We saw more planes high in the sky and they never came back and that was nothin. We saw a squall in the distance comin across the ocean and we thought we’d have fresh water in our mouths and then the squall turned and the rain went away to the west without coming near us and that was nothin. I saw guys keel over and die and that was nothin. I saw a guy with a knife cut another guy’s throat for his life jacket and that was nothin. Prayin was nothin and day was nothin and singin was nothin and night was nothin .
And then on Thursday, a PV–I flew over and circled and circled and finally landed on the water, bouncin, skiddin, hittin the tops of waves and settlin .
We were saved .
And even that was nothin .
I couldn’t cheer. Only my nose was above water. I couldn’t get excited .
I was saved .
I was alive .
Nothin .
Only later, after we were picked up and taken to a can named the Doyle, only then did I want to live. They took us to Peleliu and the hospital. I drank too much water and puked and ate too much food and puked. I slept for eighteen hours. And when I woke up I knew that if I stayed in this man’s Navy, I wouldn’t ever again be in a place where green snotnosed kids panicked and died and got other people dead .
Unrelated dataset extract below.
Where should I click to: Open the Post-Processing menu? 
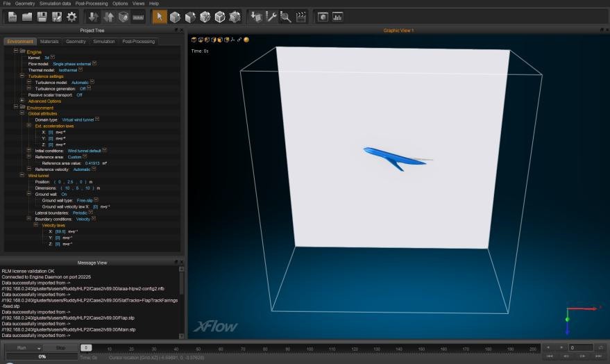click(92, 3)
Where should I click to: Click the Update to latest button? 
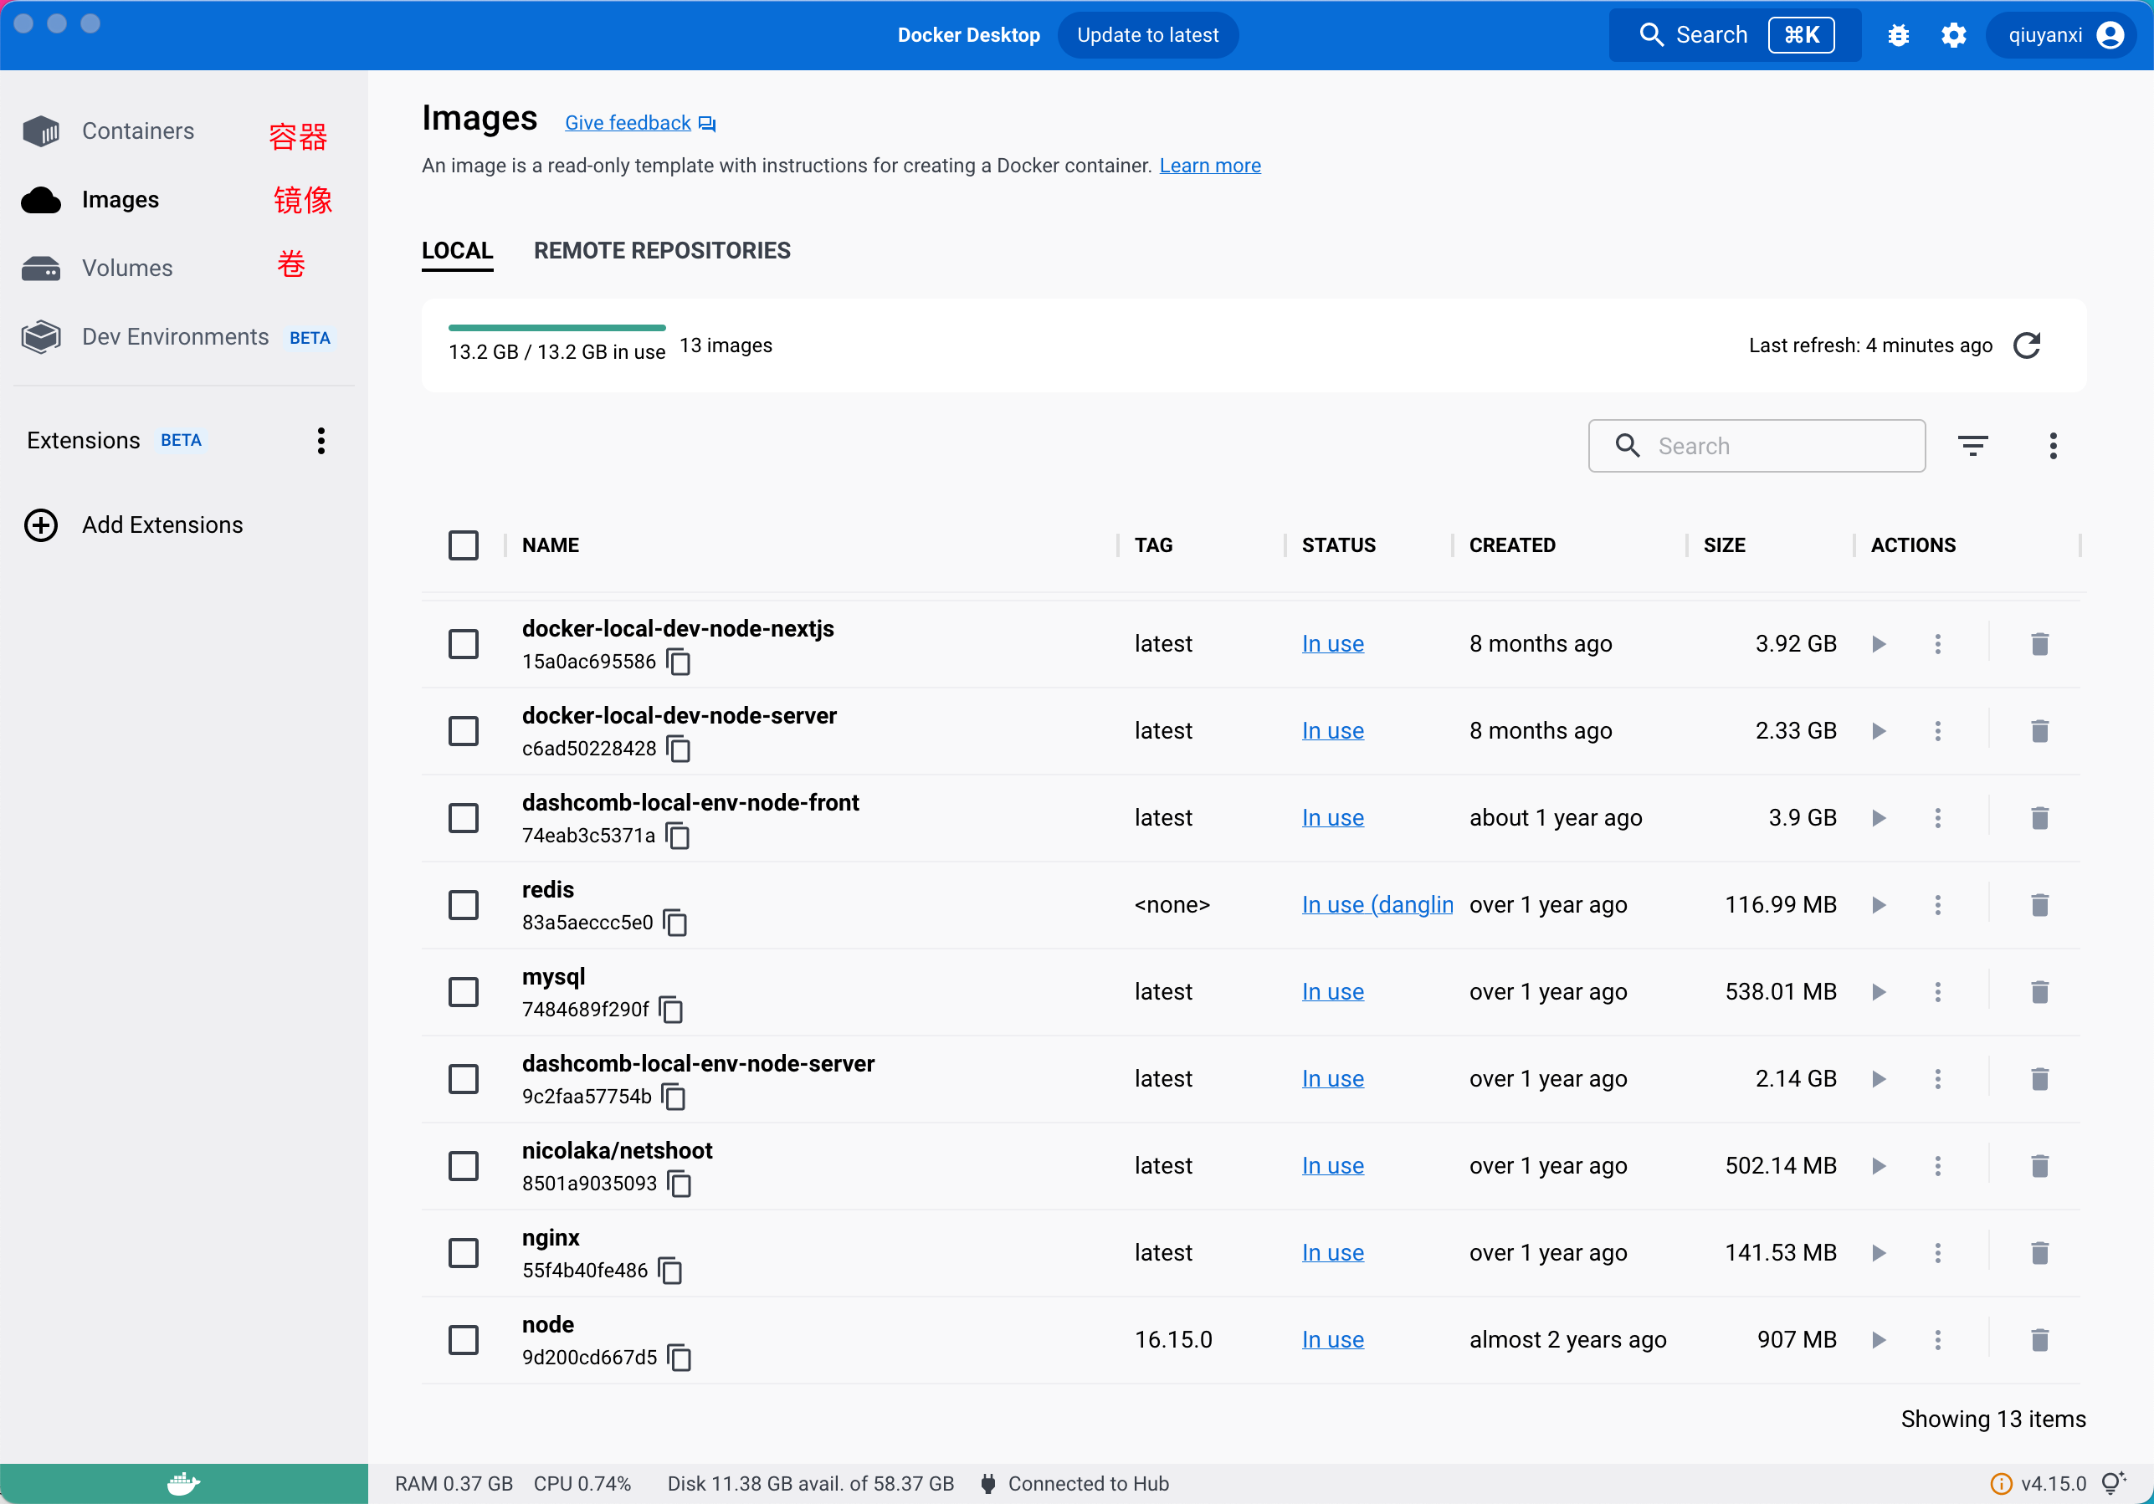1147,36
You think I’m a shit, don’t you, Devlin?
Maybe I am .
Maybe I’ll always be a shit .
But I wunt born a shit. Maybe I left somethin out there in that fuckin ocean. Maybe I’ll never find it again. I know I sure ain’t gonna find it on land. Hey, git your ass up off the sand, sailor. We gotta git back to the base .
It was gray and chilly when we got back to the base. Sunday morning on the Gulf. The sky empty. Red Cannon left me without a word, as if he had no words left, or was vaguely ashamed that he had used words at all. My uniform was filthy. My body hurt. I showered for a long time. My mind was as blank as the sky.
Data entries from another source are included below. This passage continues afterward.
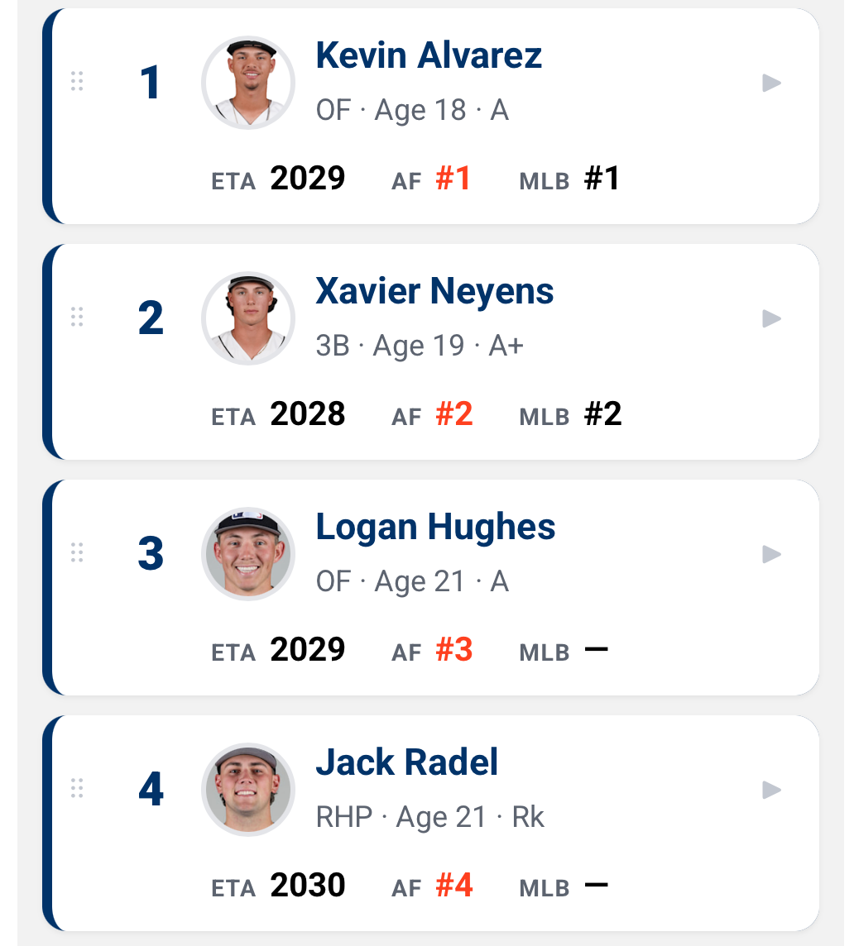This screenshot has width=854, height=946.
Task: Expand Jack Radel card arrow
Action: (771, 790)
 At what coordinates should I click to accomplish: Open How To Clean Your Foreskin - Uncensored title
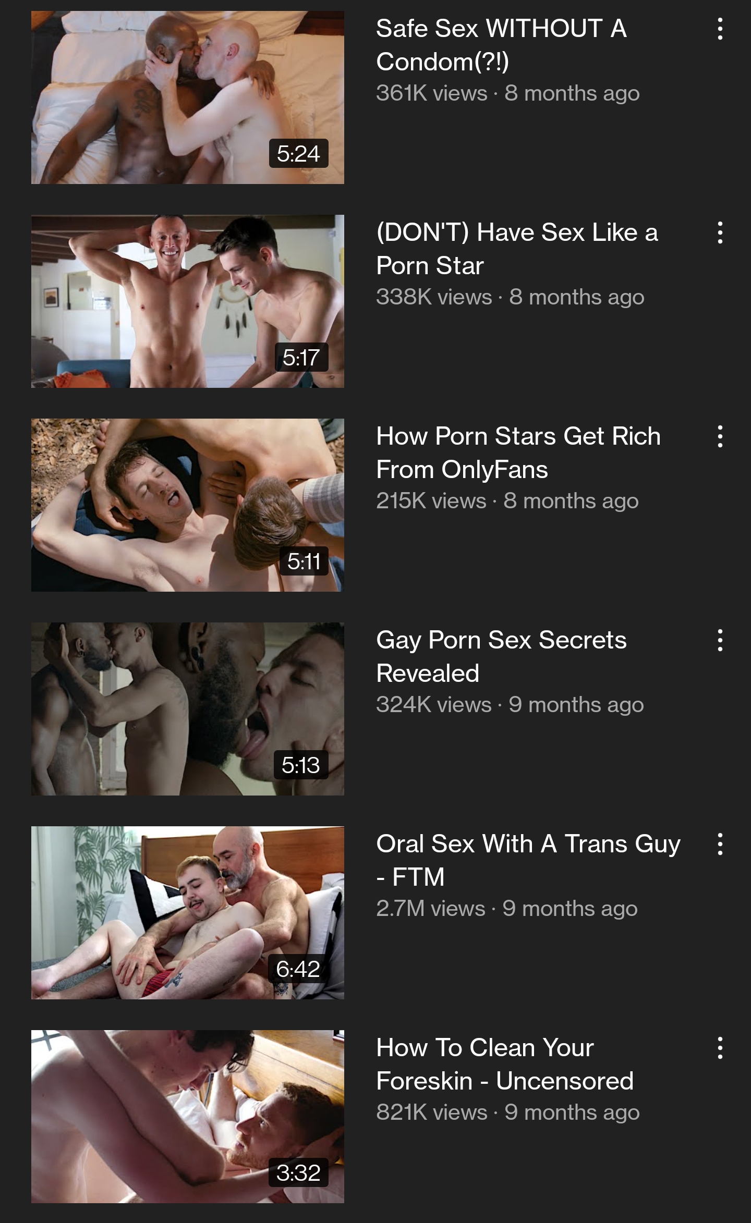tap(505, 1064)
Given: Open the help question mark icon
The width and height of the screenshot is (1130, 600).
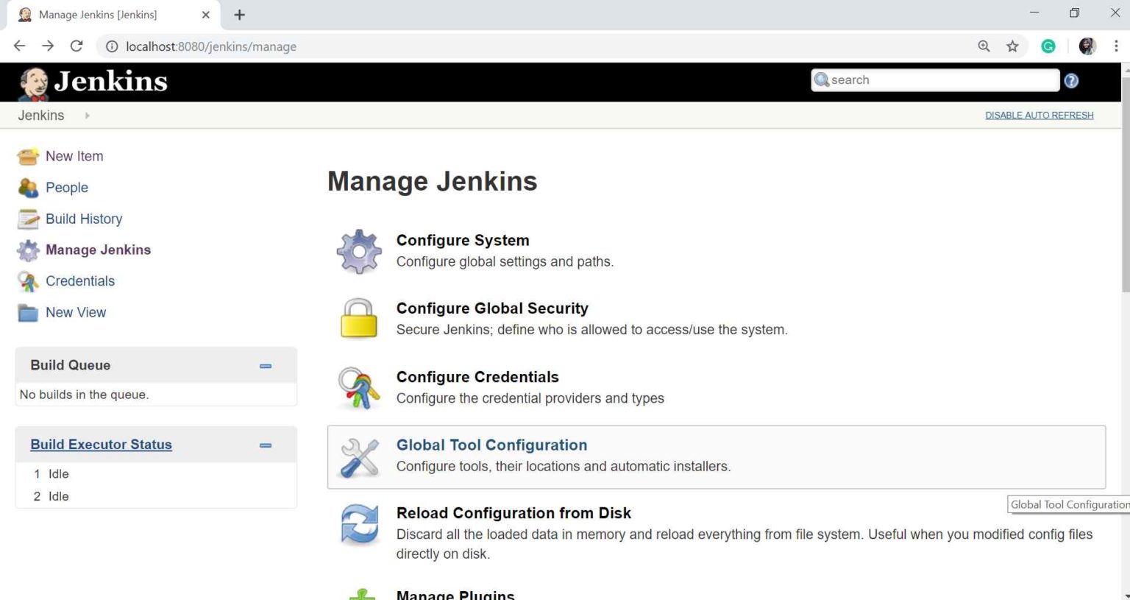Looking at the screenshot, I should click(1072, 81).
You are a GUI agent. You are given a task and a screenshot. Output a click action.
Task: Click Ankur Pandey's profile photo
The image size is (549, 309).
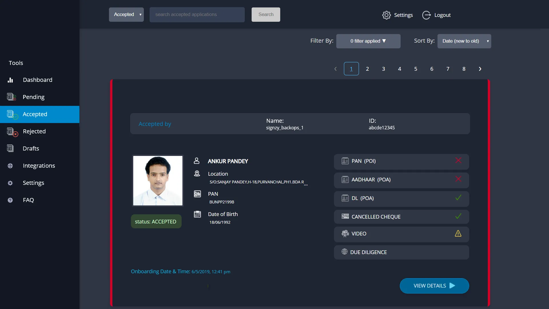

Then, clean again and most of the aching gone, I climbed into the sack. Longing for sleep. I shoved my hand under the pillow and found the letter.
Dear Michael,
By the time you read this, I’ll be dead. They’ve taken everything away from me at last. My work — my pride — my need for love. There’ll be a court martial and they’ll say all sorts of filthy things about me and make filthy jokes in the corridors and write filthy things into my record. And all of that will follow me everywhere. Well, I don’t want any of that. I don’t want the shame or the tears or the cheap laughs. I want out of Anus Mundi. Forever.
All my life I had to hide what I was. When I was young, it didn’t matter. Nobody cared. But when I was twelve or thirteen, I started to think I was a woman in a man’s body. It wasn’t a sudden thing. I just looked at boys instead of girls. I wanted to dress in women’s clothes. I had urges — desires — they weren’t what boys were supposed to feel — weren’t what I saw in the movies — weren’t what I heard on the radio. I can’t explain it all. I die, not understanding it all.
But once when I was in art school I loved a boy and he loved me and I understood for the first time how hard my life was going to be. You see, we couldn’t ever do what other people did. Not in Atlanta. Not in the South. Maybe not anywhere. We couldn’t walk down the corridors at school, holding hands. We couldn’t kiss each other in the balcony at the movies. I couldn’t sit in the living room with him at his parents’ house, necking, while they slept upstairs. We had to hide and sneak around. Until there was a big school party out at a lake and we all got a little drunk and one of the advertising people — a designer — a real shithead — found us in the woods. Maybe that’s why I joined the Navy. To get away from that boy — to get away from the shame and the talk — to get away from Atlanta. But I loved that boy. He was my wife. That bitch. And it’s been a long long time since he loved me. Or since anybody loved me.